RECORDS FOR THE EXERCISE>
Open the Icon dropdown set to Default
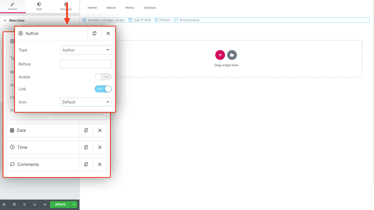 (86, 102)

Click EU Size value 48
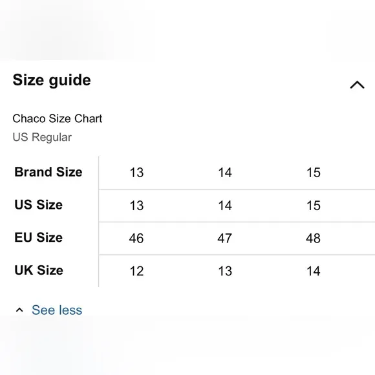tap(313, 238)
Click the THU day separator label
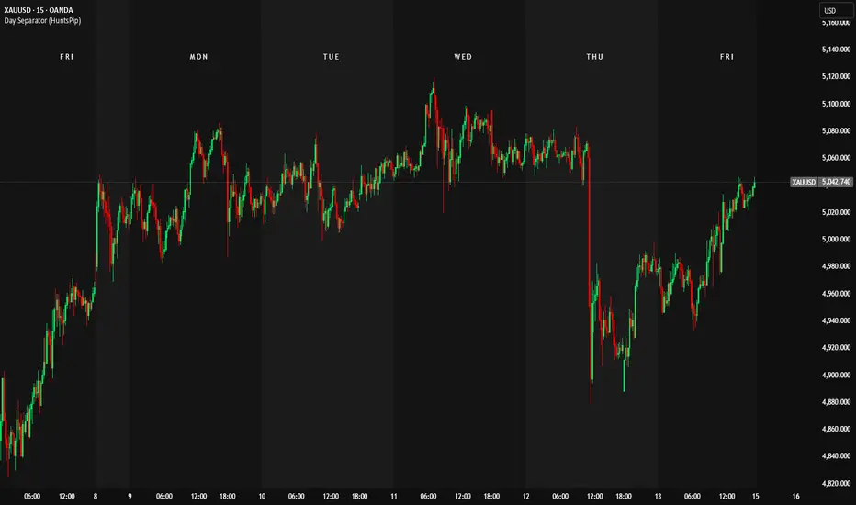This screenshot has width=856, height=505. pyautogui.click(x=595, y=57)

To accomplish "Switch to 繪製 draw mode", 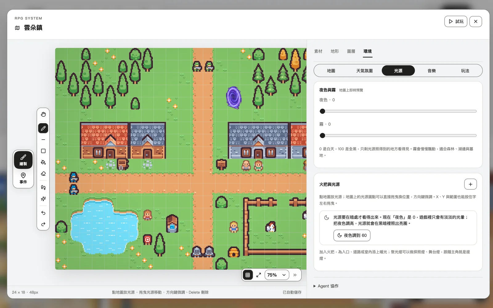I will 23,160.
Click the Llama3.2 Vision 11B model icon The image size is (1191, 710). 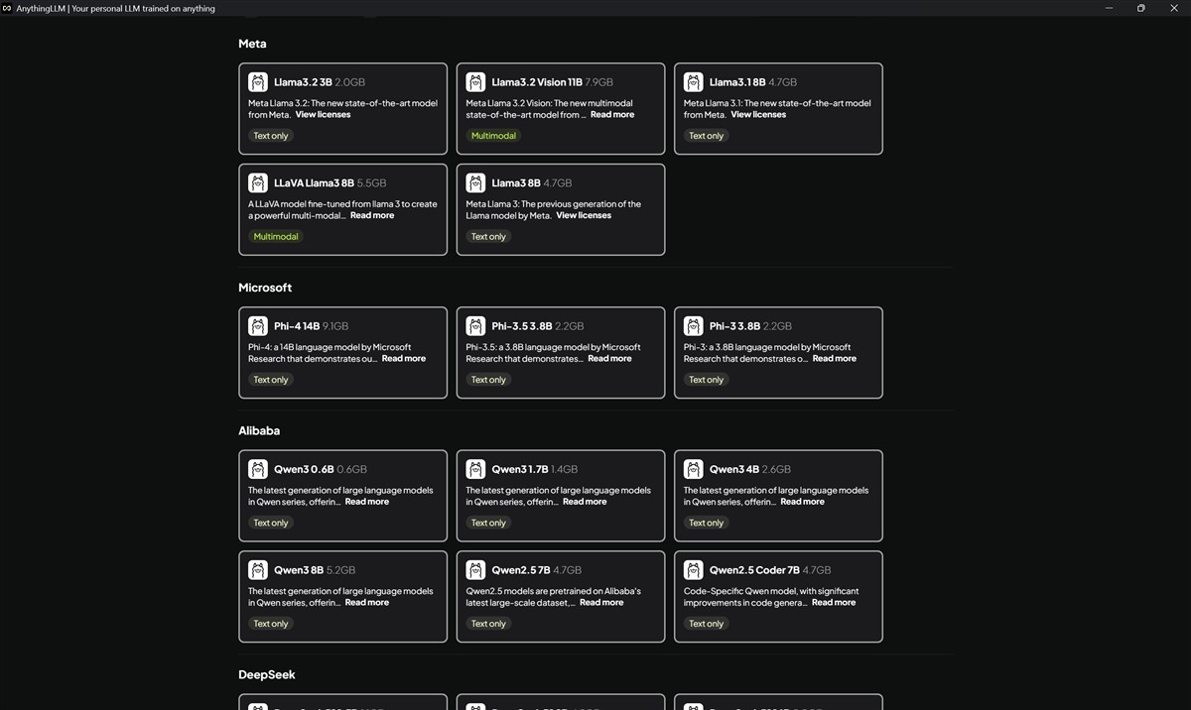pos(475,82)
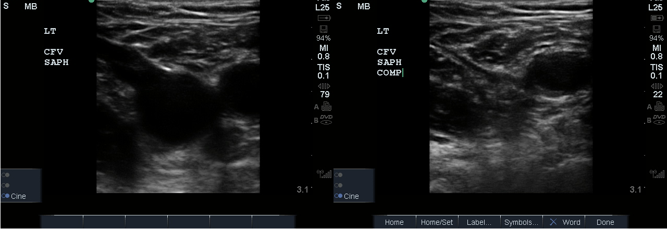Screen dimensions: 667x229
Task: Click the COMP annotation text being edited
Action: tap(389, 73)
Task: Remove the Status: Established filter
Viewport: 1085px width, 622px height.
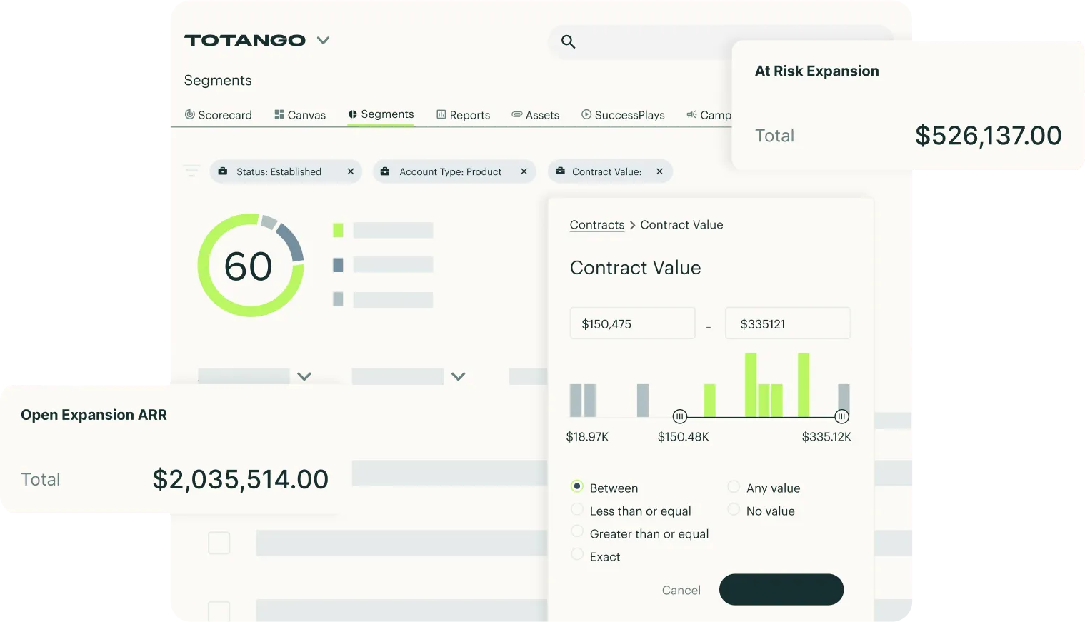Action: coord(351,171)
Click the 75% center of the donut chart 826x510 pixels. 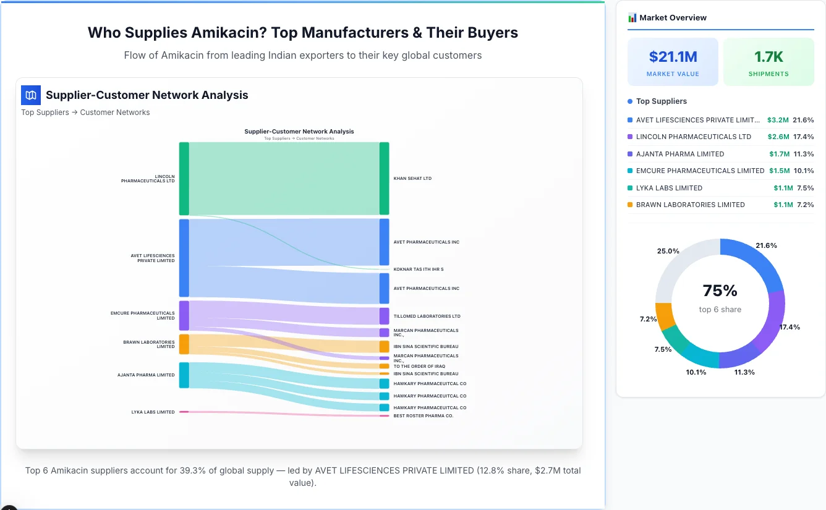[720, 290]
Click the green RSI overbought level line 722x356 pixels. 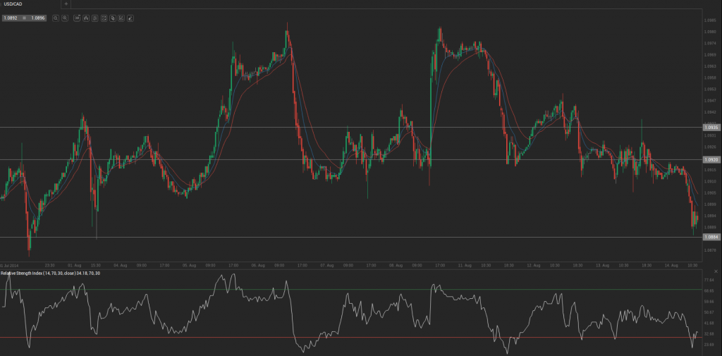coord(350,289)
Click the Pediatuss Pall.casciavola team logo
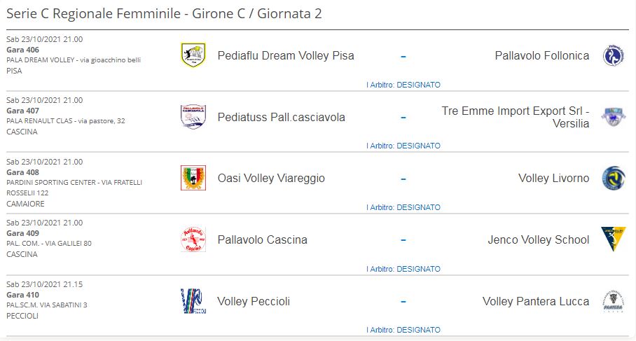 pyautogui.click(x=193, y=117)
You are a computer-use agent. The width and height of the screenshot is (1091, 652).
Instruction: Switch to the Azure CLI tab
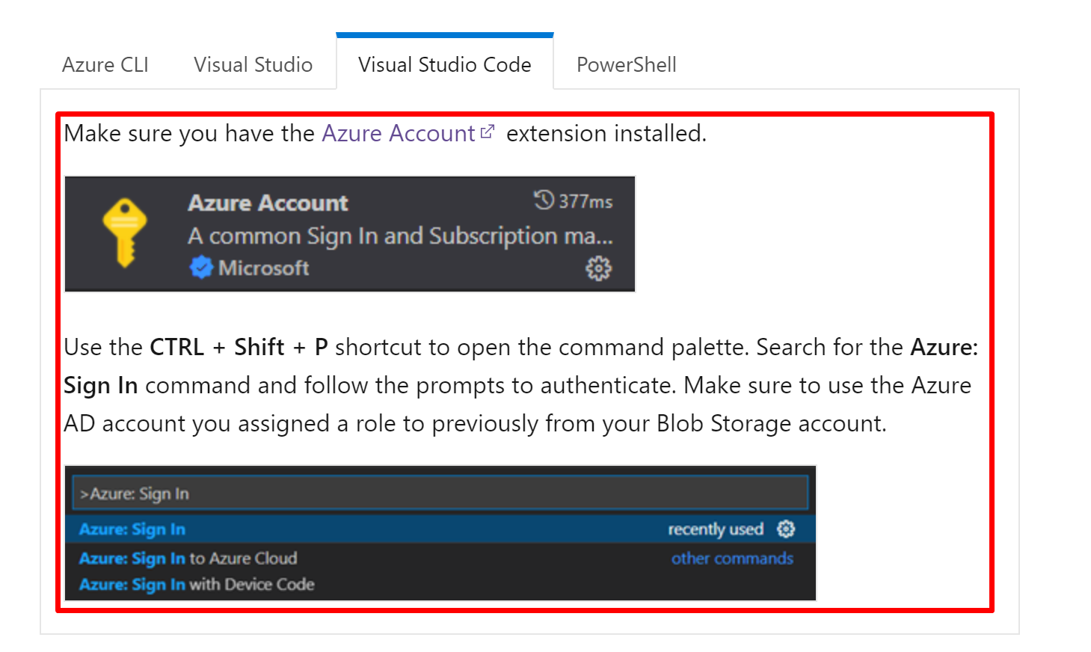pyautogui.click(x=105, y=64)
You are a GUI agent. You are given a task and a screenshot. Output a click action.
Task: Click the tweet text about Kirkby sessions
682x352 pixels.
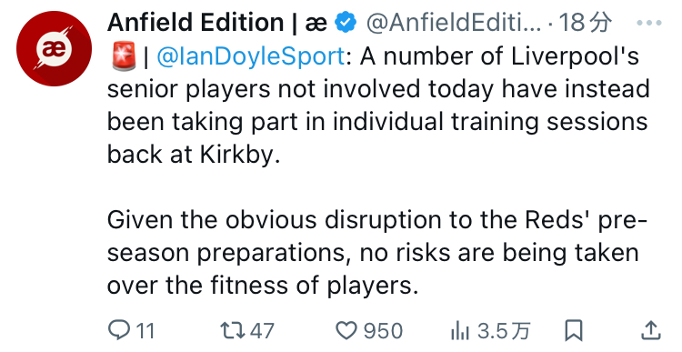(378, 106)
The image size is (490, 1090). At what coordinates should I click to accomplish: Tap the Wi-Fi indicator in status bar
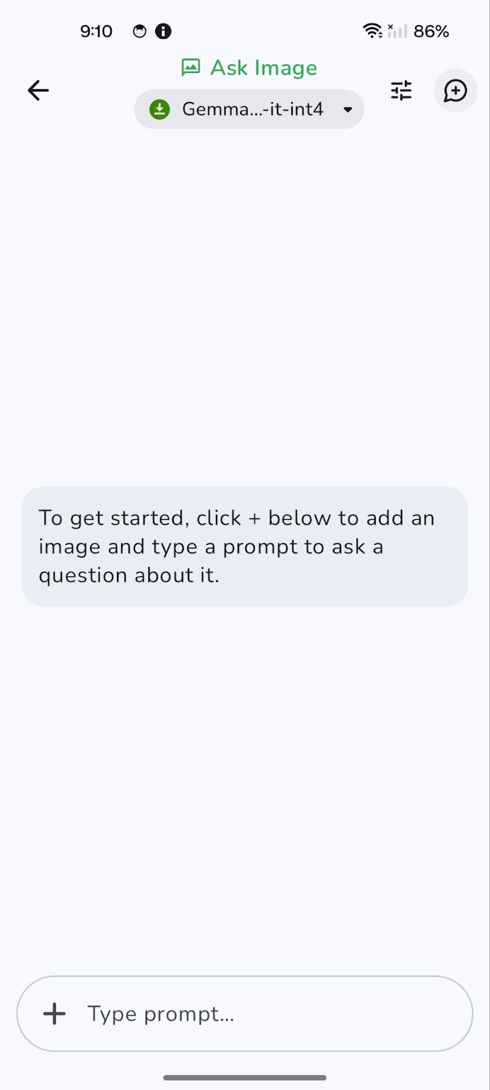click(372, 31)
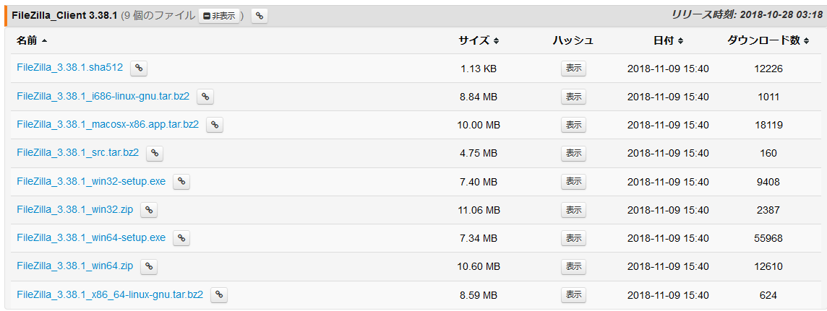Image resolution: width=827 pixels, height=311 pixels.
Task: Sort files by 日付 column
Action: pos(668,40)
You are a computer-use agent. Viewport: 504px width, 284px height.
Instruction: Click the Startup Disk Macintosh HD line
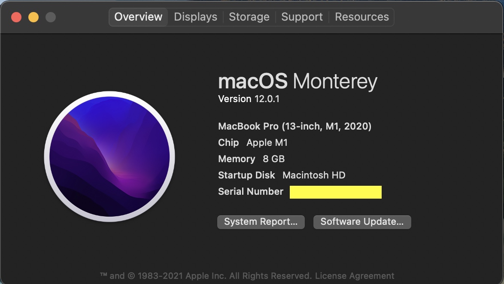[282, 175]
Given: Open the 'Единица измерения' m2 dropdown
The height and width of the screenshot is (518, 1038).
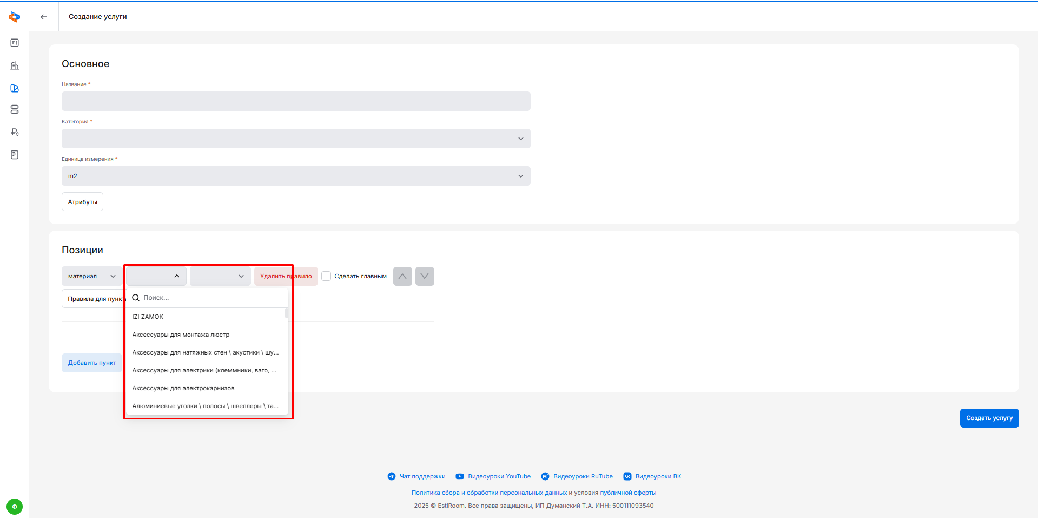Looking at the screenshot, I should [x=296, y=176].
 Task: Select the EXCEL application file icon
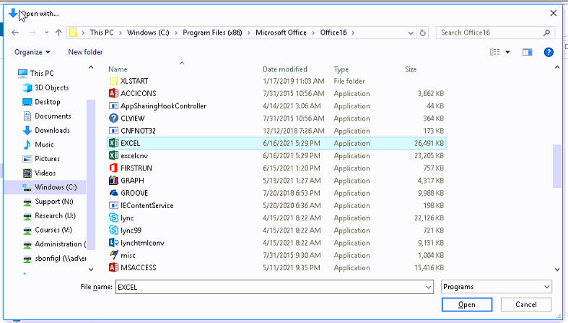pos(113,143)
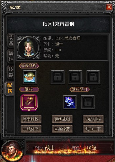115x162 pixels.
Task: Click the warrior character portrait at bottom
Action: coord(12,151)
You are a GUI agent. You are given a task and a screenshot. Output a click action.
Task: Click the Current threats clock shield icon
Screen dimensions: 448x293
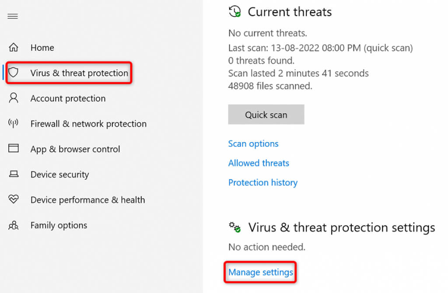point(235,12)
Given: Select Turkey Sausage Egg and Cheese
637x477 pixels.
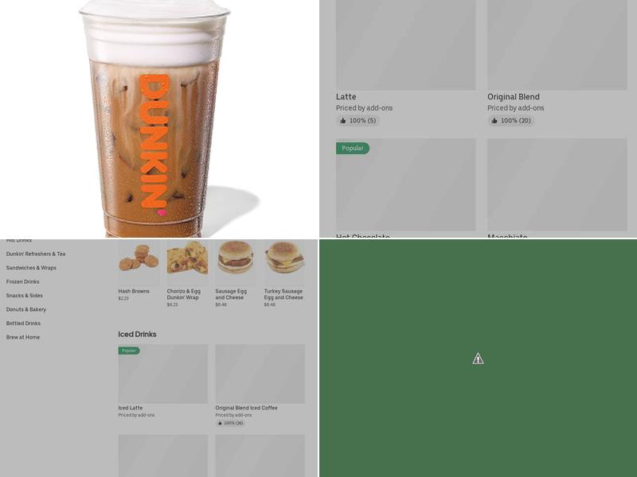Looking at the screenshot, I should [284, 273].
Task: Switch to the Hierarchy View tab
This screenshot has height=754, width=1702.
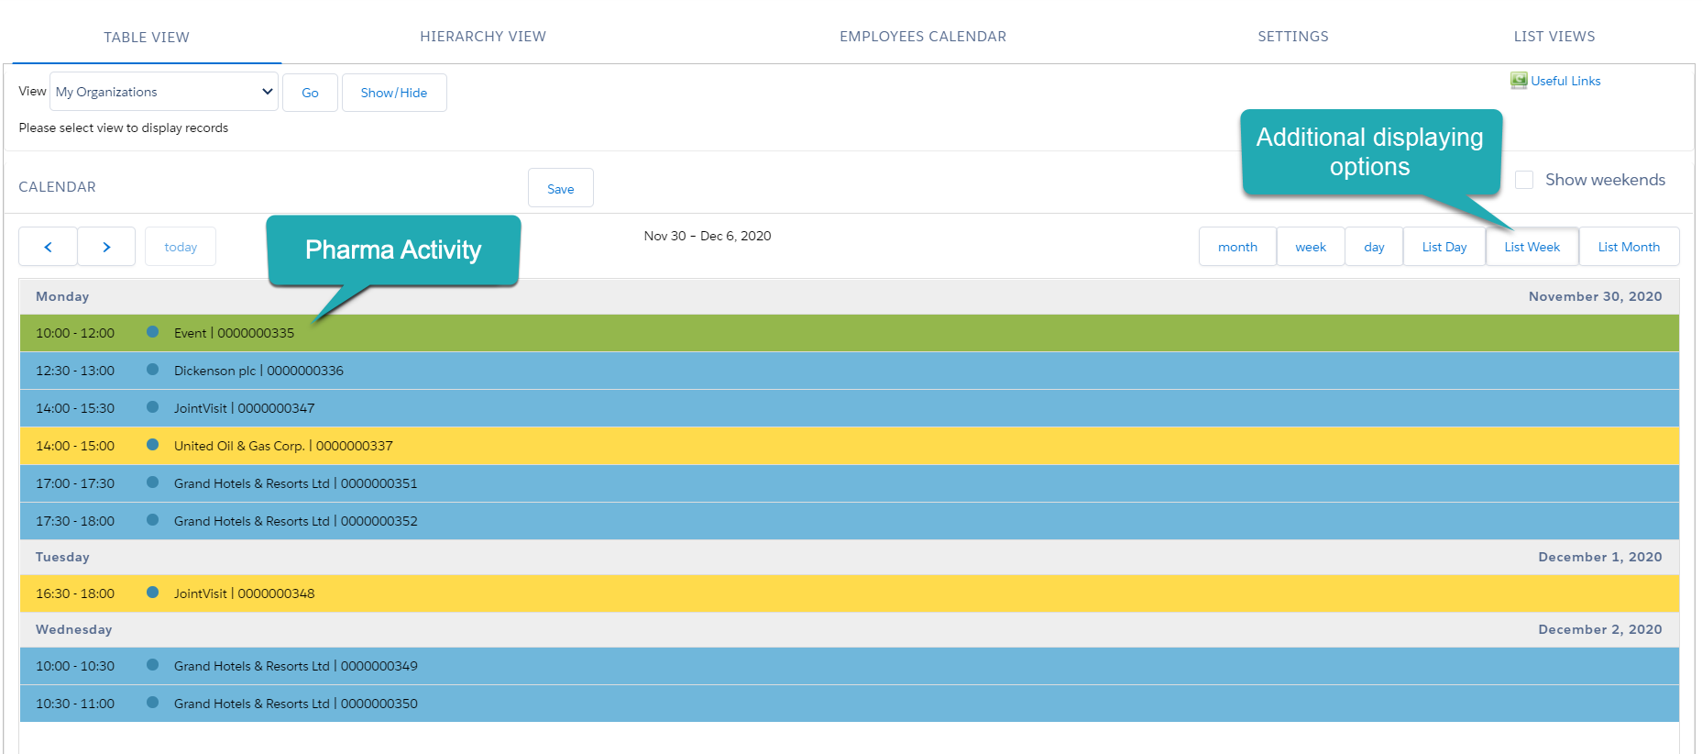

GOAL OF THE EXERCISE>
Pictures excluded, reproduce only the part above that opens with the line holding "Task: Click the tweet" and closes with the line holding "Given: Open the", exactly as written.

REPLY TO THE EXERCISE>
Task: Click the tweet text about Kirkby sessions
682x352 pixels.
(378, 106)
The image size is (490, 1090). At what coordinates should I click to accomplish: Tap the Wi-Fi indicator in status bar
click(372, 31)
Image resolution: width=827 pixels, height=311 pixels.
Task: Sort files by 日付 column
Action: pos(668,40)
You are a computer-use agent. Viewport: 504px width, 284px height.
Instruction: Click the Startup Disk Macintosh HD line
[282, 175]
Given: Open the 'Единица измерения' m2 dropdown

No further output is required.